In multiple myeloma, CAR-T therapy is currently approved for patients who have already gone through at least four prior lines of treatment. The vast majority of patients in the clinical trials that led to approval, over 90 percent, had already undergone and progressed past a transplant. Clinical trials are now underway comparing CAR-T directly against autologous transplant as a first-line option, which could reshape how myeloma is treated in coming years.
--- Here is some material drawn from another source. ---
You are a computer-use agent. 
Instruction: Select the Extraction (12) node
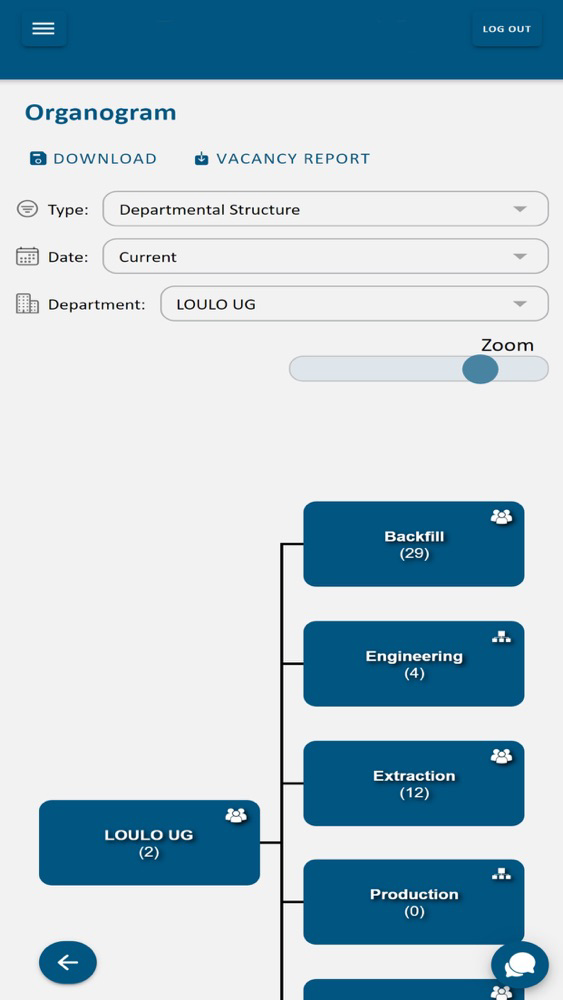[x=414, y=783]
CAR-T also originated as a treatment for relapsed B-cell ALL and continues to serve as an important option when that leukemia doesn’t respond to standard chemotherapy. Still, for many diagnoses and disease stages, transplant remains the most established and effective path to long-term survival.
Survival After Transplant
Outcomes vary widely depending on the disease, the type of transplant, and how early it’s performed. The first two years after transplant carry the highest risk, with complications like graft-versus-host disease (where donor cells attack the recipient’s body), infections, and organ damage posing the greatest threats.
For patients who make it past that two-year mark, the long-term picture improves substantially. In a large study of childhood transplant survivors who used their own cells, five-year survival rates (conditional on reaching the two-year milestone) were approximately 89 percent for Hodgkin lymphoma, 95 percent for AML, and 96 percent for neuroblastoma. Adult outcomes vary more depending on age and disease complexity, but survival rates across all transplant types have improved steadily over the past two decades as supportive care and donor matching have gotten better.